**Task prompt**
Could you restate every line of the data word for word?

**Pixel coordinate grounding data**
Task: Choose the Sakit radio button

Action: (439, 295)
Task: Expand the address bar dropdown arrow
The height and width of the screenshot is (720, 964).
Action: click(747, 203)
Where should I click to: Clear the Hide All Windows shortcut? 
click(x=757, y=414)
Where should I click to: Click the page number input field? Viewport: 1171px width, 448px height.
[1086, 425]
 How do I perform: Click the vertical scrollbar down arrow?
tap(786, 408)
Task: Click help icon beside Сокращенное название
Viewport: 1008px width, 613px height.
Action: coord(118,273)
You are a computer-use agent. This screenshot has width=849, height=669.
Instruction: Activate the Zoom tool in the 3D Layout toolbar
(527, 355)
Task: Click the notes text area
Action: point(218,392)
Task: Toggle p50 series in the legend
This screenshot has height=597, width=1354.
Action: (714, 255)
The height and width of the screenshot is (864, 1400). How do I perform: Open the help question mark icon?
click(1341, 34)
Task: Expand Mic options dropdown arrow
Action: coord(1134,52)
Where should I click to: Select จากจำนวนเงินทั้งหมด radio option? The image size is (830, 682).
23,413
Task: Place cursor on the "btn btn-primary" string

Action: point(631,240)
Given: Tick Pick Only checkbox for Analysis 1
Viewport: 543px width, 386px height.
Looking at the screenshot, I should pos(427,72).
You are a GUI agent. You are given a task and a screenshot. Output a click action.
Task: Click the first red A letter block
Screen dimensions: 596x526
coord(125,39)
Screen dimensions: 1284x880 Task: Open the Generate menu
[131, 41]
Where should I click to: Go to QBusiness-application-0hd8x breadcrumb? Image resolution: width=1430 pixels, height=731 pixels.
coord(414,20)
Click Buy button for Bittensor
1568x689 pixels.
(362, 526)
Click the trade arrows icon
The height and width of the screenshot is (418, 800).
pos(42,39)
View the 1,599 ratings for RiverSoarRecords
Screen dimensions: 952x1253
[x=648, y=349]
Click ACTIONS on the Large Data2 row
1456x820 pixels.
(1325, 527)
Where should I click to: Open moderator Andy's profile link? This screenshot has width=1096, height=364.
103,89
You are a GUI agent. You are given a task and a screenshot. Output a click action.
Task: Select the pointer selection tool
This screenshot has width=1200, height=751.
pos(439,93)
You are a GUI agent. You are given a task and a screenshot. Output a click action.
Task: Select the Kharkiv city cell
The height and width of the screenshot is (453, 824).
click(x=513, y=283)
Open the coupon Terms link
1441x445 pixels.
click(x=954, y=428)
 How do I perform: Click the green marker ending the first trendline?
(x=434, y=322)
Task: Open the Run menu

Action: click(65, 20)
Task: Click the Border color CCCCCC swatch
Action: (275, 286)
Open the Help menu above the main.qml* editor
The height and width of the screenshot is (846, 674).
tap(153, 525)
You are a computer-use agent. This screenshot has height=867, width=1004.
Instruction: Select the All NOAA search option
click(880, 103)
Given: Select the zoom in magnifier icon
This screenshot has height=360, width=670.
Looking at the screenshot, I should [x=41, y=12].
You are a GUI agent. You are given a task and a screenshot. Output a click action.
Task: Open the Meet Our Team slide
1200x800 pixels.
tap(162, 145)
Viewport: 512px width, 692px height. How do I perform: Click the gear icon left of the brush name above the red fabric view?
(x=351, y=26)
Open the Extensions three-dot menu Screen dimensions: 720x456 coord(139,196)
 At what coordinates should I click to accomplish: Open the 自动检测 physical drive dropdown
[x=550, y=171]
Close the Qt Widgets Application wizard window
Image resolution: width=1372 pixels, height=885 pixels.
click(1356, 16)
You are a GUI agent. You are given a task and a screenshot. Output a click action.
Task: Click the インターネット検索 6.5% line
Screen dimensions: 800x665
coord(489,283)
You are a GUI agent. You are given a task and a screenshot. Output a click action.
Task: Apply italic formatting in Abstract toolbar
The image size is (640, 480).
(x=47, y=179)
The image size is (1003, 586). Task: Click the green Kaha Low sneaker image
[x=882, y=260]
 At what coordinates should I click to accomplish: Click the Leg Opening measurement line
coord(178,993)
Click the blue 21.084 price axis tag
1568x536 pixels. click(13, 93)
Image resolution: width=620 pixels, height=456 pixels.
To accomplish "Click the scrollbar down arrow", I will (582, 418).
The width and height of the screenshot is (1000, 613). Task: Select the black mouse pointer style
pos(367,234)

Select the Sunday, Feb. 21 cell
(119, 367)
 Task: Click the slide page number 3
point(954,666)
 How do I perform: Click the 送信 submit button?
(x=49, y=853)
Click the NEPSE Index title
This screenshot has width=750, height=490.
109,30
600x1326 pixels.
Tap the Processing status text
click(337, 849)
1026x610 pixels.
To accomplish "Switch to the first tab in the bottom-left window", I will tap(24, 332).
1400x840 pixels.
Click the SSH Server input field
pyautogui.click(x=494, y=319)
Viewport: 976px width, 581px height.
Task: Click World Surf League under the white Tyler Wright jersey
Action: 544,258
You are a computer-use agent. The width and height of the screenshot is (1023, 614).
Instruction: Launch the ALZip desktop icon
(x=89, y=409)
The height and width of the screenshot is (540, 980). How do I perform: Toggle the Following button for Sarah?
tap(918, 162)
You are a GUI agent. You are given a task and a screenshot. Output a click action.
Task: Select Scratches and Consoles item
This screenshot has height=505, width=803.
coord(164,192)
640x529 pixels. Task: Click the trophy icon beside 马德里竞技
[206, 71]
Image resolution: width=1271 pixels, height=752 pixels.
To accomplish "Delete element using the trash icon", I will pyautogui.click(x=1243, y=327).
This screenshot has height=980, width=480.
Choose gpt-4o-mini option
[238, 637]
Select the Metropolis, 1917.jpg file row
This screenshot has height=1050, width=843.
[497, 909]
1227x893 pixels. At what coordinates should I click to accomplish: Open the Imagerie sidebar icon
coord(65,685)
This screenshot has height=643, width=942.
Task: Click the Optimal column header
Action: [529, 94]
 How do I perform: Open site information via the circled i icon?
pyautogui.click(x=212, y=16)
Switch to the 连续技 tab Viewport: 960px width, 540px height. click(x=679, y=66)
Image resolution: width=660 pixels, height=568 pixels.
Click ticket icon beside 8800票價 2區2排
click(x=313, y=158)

**Exercise output**
Task: Choose the Sakit radio button

Action: (439, 295)
Task: Expand the address bar dropdown arrow
The height and width of the screenshot is (720, 964).
Action: click(747, 203)
Where should I click to: Clear the Hide All Windows shortcut? 
click(x=757, y=414)
Where should I click to: Click the page number input field? Viewport: 1171px width, 448px height.
[1086, 425]
 How do I perform: Click the vertical scrollbar down arrow?
tap(786, 408)
Task: Click help icon beside Сокращенное название
Viewport: 1008px width, 613px height.
Action: coord(118,273)
You are a computer-use agent. This screenshot has width=849, height=669.
Instruction: Activate the Zoom tool in the 3D Layout toolbar
(527, 355)
Task: Click the notes text area
Action: point(218,392)
Task: Toggle p50 series in the legend
This screenshot has height=597, width=1354.
Action: (714, 255)
The height and width of the screenshot is (864, 1400). How do I perform: Open the help question mark icon?
click(1341, 34)
Task: Expand Mic options dropdown arrow
Action: coord(1134,52)
Where should I click to: Select จากจำนวนเงินทั้งหมด radio option? The image size is (830, 682).
23,413
Task: Place cursor on the "btn btn-primary" string

Action: point(631,240)
Given: Tick Pick Only checkbox for Analysis 1
Viewport: 543px width, 386px height.
Looking at the screenshot, I should pos(427,72).
You are a GUI agent. You are given a task and a screenshot. Output a click action.
Task: Click the first red A letter block
Screen dimensions: 596x526
coord(125,39)
Screen dimensions: 1284x880 Task: Open the Generate menu
[131, 41]
Where should I click to: Go to QBusiness-application-0hd8x breadcrumb? Image resolution: width=1430 pixels, height=731 pixels.
coord(414,20)
Click Buy button for Bittensor
1568x689 pixels.
(362, 526)
Click the trade arrows icon
The height and width of the screenshot is (418, 800).
pos(42,39)
View the 1,599 ratings for RiverSoarRecords
Screen dimensions: 952x1253
[x=648, y=349]
Click ACTIONS on the Large Data2 row
1456x820 pixels.
(1325, 527)
Where should I click to: Open moderator Andy's profile link? This screenshot has width=1096, height=364.
103,89
You are a GUI agent. You are given a task and a screenshot. Output a click action.
Task: Select the pointer selection tool
This screenshot has width=1200, height=751.
pos(439,93)
You are a GUI agent. You are given a task and a screenshot. Output a click action.
Task: Select the Kharkiv city cell
The height and width of the screenshot is (453, 824).
click(x=513, y=283)
Open the coupon Terms link
1441x445 pixels.
click(x=954, y=428)
 How do I perform: Click the green marker ending the first trendline?
(x=434, y=322)
Task: Open the Run menu

Action: click(65, 20)
Task: Click the Border color CCCCCC swatch
Action: (275, 286)
Open the Help menu above the main.qml* editor
The height and width of the screenshot is (846, 674).
tap(153, 525)
You are a computer-use agent. This screenshot has height=867, width=1004.
Instruction: Select the All NOAA search option
click(880, 103)
Given: Select the zoom in magnifier icon
This screenshot has height=360, width=670.
Looking at the screenshot, I should [x=41, y=12].
You are a GUI agent. You are given a task and a screenshot. Output a click action.
Task: Open the Meet Our Team slide
1200x800 pixels.
tap(162, 145)
Viewport: 512px width, 692px height. How do I perform: Click the gear icon left of the brush name above the red fabric view?
(x=351, y=26)
Open the Extensions three-dot menu Screen dimensions: 720x456 coord(139,196)
 At what coordinates should I click to accomplish: Open the 自动检测 physical drive dropdown
[x=550, y=171]
Close the Qt Widgets Application wizard window
Image resolution: width=1372 pixels, height=885 pixels.
click(1356, 16)
You are a GUI agent. You are given a task and a screenshot. Output a click action.
Task: Click the インターネット検索 6.5% line
Screen dimensions: 800x665
coord(489,283)
You are a GUI agent. You are given a task and a screenshot. Output a click action.
Task: Apply italic formatting in Abstract toolbar
The image size is (640, 480).
(x=47, y=179)
The image size is (1003, 586). Task: Click the green Kaha Low sneaker image
[x=882, y=260]
 At what coordinates should I click to accomplish: Click the Leg Opening measurement line
coord(178,993)
Click the blue 21.084 price axis tag
1568x536 pixels. click(13, 93)
Image resolution: width=620 pixels, height=456 pixels.
To accomplish "Click the scrollbar down arrow", I will (582, 418).
The width and height of the screenshot is (1000, 613). Task: Select the black mouse pointer style
pos(367,234)

Select the Sunday, Feb. 21 cell
(119, 367)
 Task: Click the slide page number 3
point(954,666)
 How do I perform: Click the 送信 submit button?
(x=49, y=853)
Click the NEPSE Index title
This screenshot has width=750, height=490.
109,30
600x1326 pixels.
Tap the Processing status text
click(337, 849)
1026x610 pixels.
To accomplish "Switch to the first tab in the bottom-left window", I will tap(24, 332).
1400x840 pixels.
Click the SSH Server input field
pyautogui.click(x=494, y=319)
Viewport: 976px width, 581px height.
Task: Click World Surf League under the white Tyler Wright jersey
Action: 544,258
You are a computer-use agent. The width and height of the screenshot is (1023, 614).
Instruction: Launch the ALZip desktop icon
(x=89, y=409)
The height and width of the screenshot is (540, 980). How do I perform: Toggle the Following button for Sarah?
tap(918, 162)
You are a GUI agent. You are given a task and a screenshot. Output a click action.
Task: Select Scratches and Consoles item
This screenshot has height=505, width=803.
coord(164,192)
640x529 pixels. Task: Click the trophy icon beside 马德里竞技
[206, 71]
Image resolution: width=1271 pixels, height=752 pixels.
To accomplish "Delete element using the trash icon", I will pyautogui.click(x=1243, y=327).
This screenshot has height=980, width=480.
Choose gpt-4o-mini option
[238, 637]
Select the Metropolis, 1917.jpg file row
This screenshot has height=1050, width=843.
[497, 909]
1227x893 pixels. At what coordinates should I click to accomplish: Open the Imagerie sidebar icon
coord(65,685)
This screenshot has height=643, width=942.
Task: Click the Optimal column header
Action: [529, 94]
 How do I perform: Open site information via the circled i icon?
pyautogui.click(x=212, y=16)
Switch to the 连续技 tab Viewport: 960px width, 540px height. click(x=679, y=66)
Image resolution: width=660 pixels, height=568 pixels.
Click ticket icon beside 8800票價 2區2排
click(x=313, y=158)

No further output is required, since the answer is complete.